### KUTIPAN TEKS
· · · · · · ·
Seharusnya standar tidak jelas ini diganti menjadi “memiliki muatan tuduhan
yang tidak dapat dibuktikan kebenarannya”. Dengan cara ini, selama sesuatu
masih bersifat pendapat maka tidak dapat dikategorikan sebagai tuduhan. Contoh:
“Menurut saya dia bodoh” adalah pendapat, sedangkan “Saya yakin IQ nya rendah”
adalah tuduhan.
Ayat
4 Setiap Orang dengan sengaja dan tanpa hak mendistribusikan dan/atau
mentransmisikan dan/atau membuat dapat diaksesnya Informasi Elektronik dan/atau
Dokumen Elektronik yang memiliki muatan pemerasan dan/atau pengancaman. Apakah
ini berarti mengirimkan email berisi “harap jangan kasar di milis, kalau masih
begitu juga anda akan saya keluarkan” dapat dihukum? Mengapa tidak dibuat
dengan lebih jelas dengan tambahan “yang membahayakan harta atau jiwa”?
Kelemahan
kelima: menghambat penegakan hukum serta menghambat kemajuan.
· · · · · · ·
### TUGAS YANG DIBERIKAN
Salin kata demi kata bagian kutipan teks di atas, dimulai dengan "Seharusnya standar tidak" dan berlanjut sampai "adalah tuduhan.".

### DATA YANG DISEDIAKAN
· · · · · · ·
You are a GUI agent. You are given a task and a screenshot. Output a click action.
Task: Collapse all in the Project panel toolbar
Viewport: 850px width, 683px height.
· · · · · · ·
### JAWABAN TUGAS
Seharusnya standar tidak jelas ini diganti menjadi “memiliki muatan tuduhan
yang tidak dapat dibuktikan kebenarannya”. Dengan cara ini, selama sesuatu
masih bersifat pendapat maka tidak dapat dikategorikan sebagai tuduhan. Contoh:
“Menurut saya dia bodoh” adalah pendapat, sedangkan “Saya yakin IQ nya rendah”
adalah tuduhan.